* _TASK INPUT_
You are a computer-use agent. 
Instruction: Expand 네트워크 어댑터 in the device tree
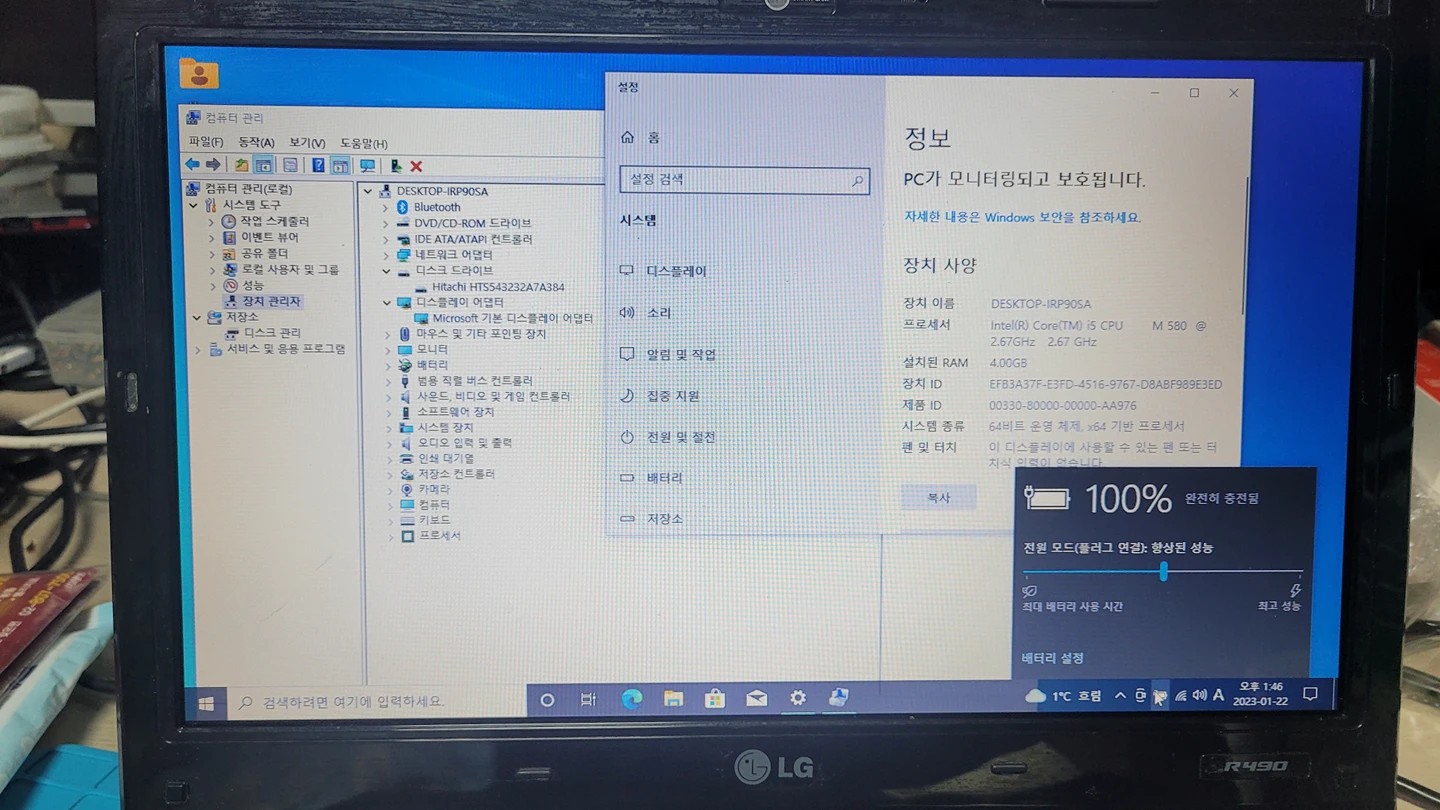[385, 255]
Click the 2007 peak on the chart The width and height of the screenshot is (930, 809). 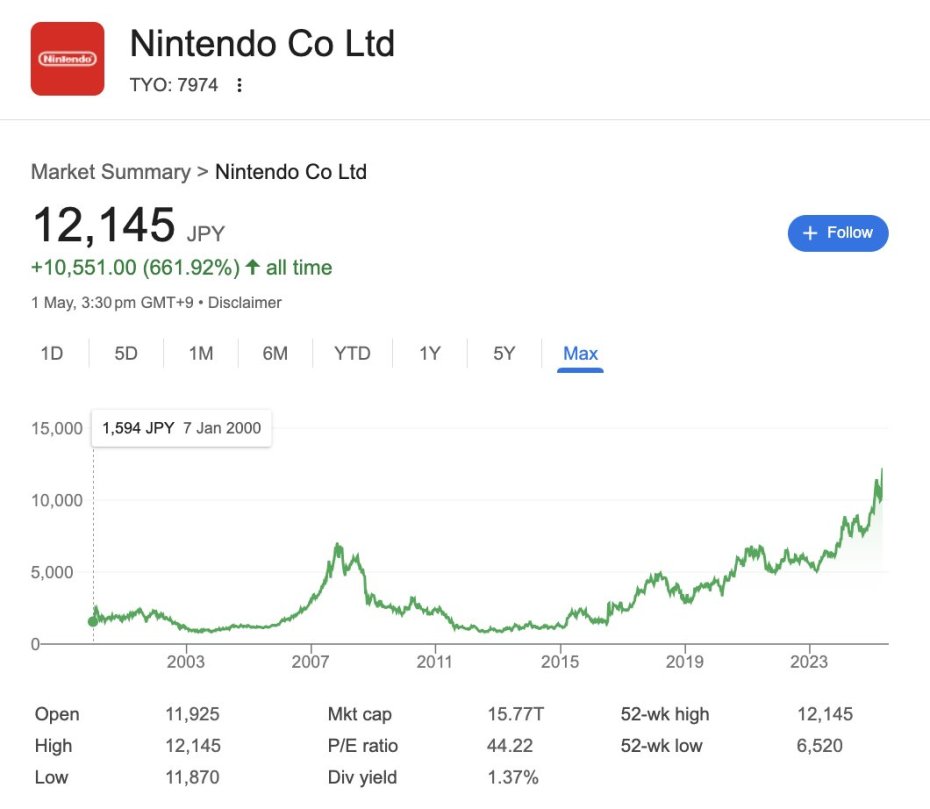[x=337, y=544]
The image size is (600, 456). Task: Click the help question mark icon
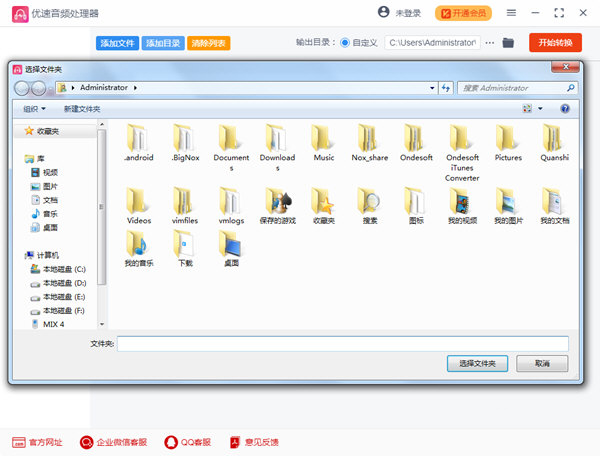click(x=567, y=108)
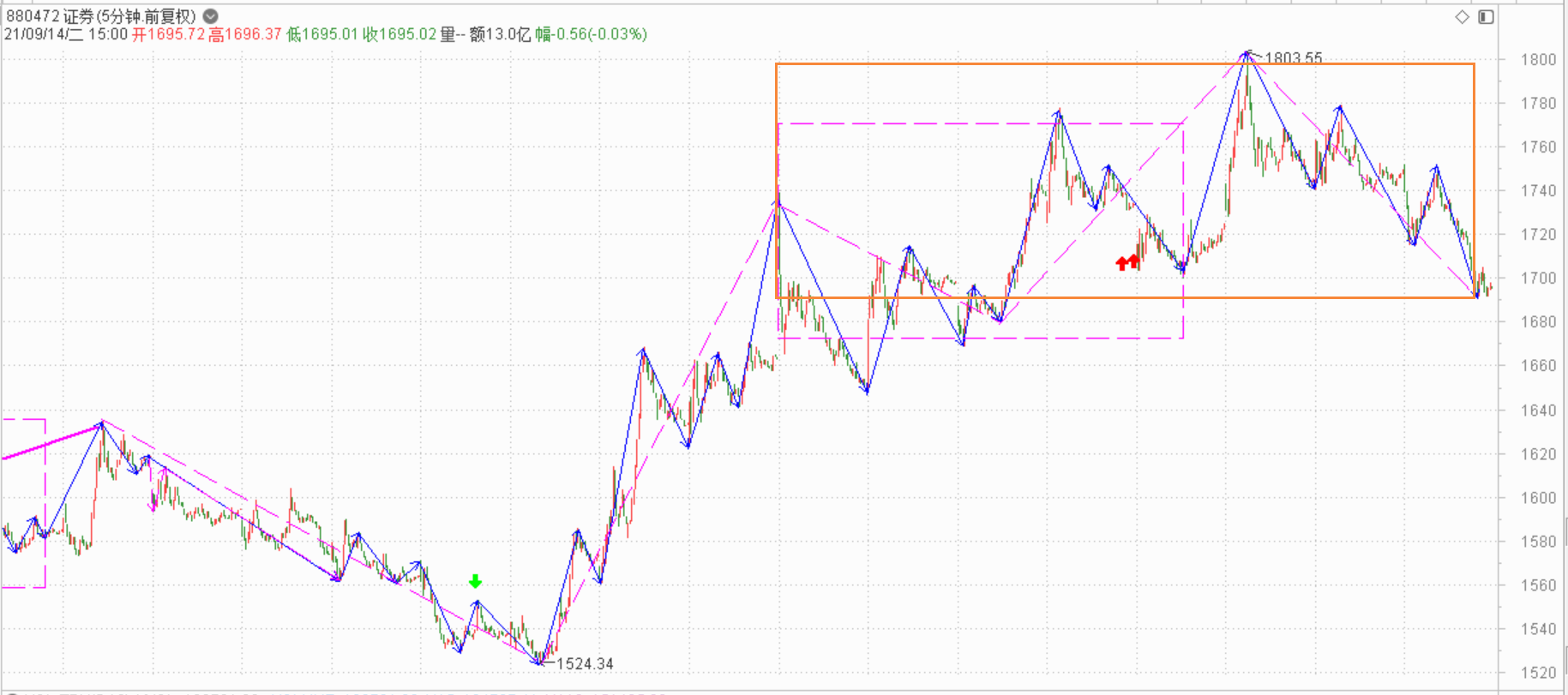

* _WHAT IS BEING ASKED_
When you reach the line that contains "The image size" in the records above, copy it and every line after it exactly through the last one, leaving out the pictures.

* _SOLUTION TO THIS TASK_
The image size is (600, 456). Task: Click the help question mark icon
click(x=567, y=108)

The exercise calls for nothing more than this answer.